THE PROBLEM: Pull each line holding the word "Image" from the data.

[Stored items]
--------------------------------------------------

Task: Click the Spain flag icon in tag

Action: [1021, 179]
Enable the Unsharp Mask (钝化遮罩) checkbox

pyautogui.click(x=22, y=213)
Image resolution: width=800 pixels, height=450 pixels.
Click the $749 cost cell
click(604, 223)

--------------------------------------------------

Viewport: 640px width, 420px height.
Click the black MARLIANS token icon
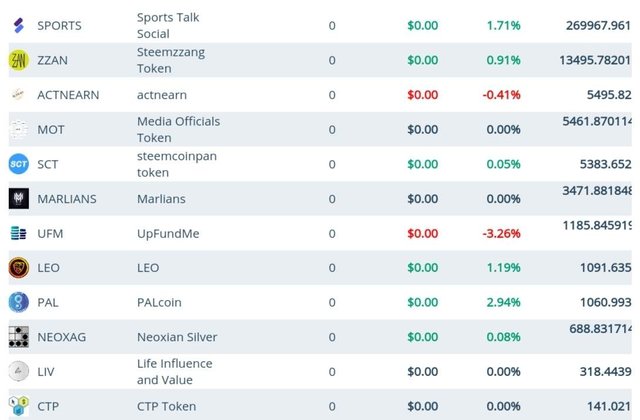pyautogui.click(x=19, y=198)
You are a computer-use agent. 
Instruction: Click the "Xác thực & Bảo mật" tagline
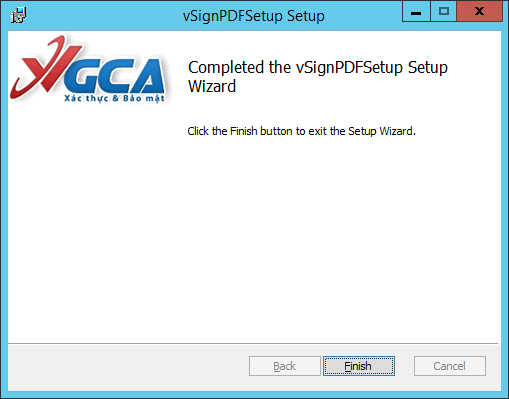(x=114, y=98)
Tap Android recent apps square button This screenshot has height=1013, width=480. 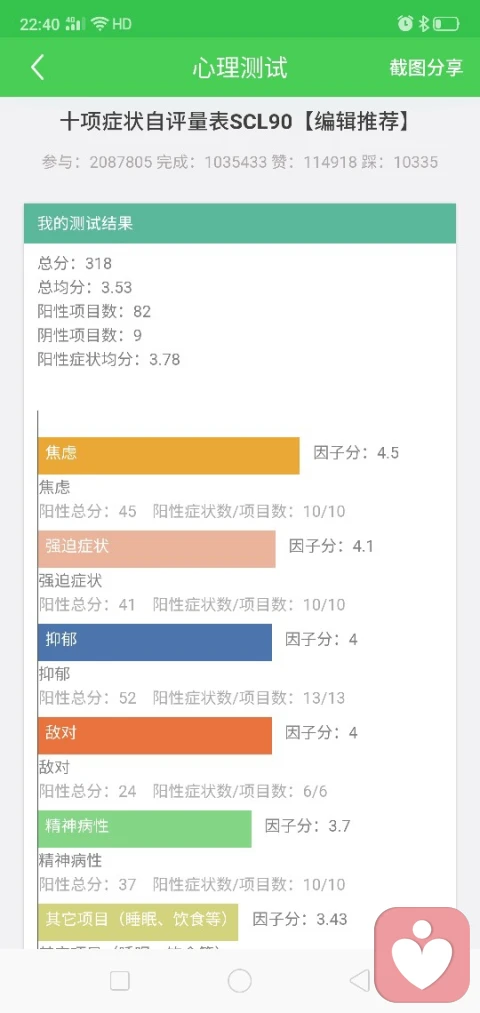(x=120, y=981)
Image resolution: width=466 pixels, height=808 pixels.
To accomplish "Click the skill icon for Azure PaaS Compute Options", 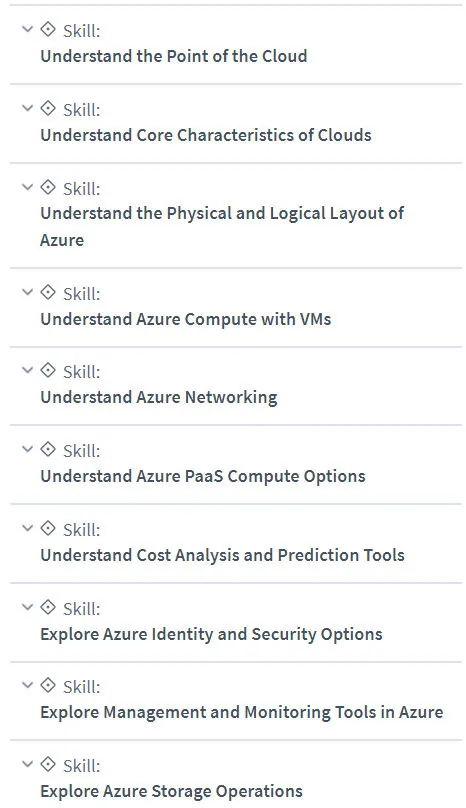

--------------------------------------------------

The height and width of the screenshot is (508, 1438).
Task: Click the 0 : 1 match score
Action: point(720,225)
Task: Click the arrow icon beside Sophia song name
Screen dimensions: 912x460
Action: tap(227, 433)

--------------------------------------------------

WORKED SOLUTION:
Image resolution: width=800 pixels, height=450 pixels.
Image resolution: width=466 pixels, height=808 pixels.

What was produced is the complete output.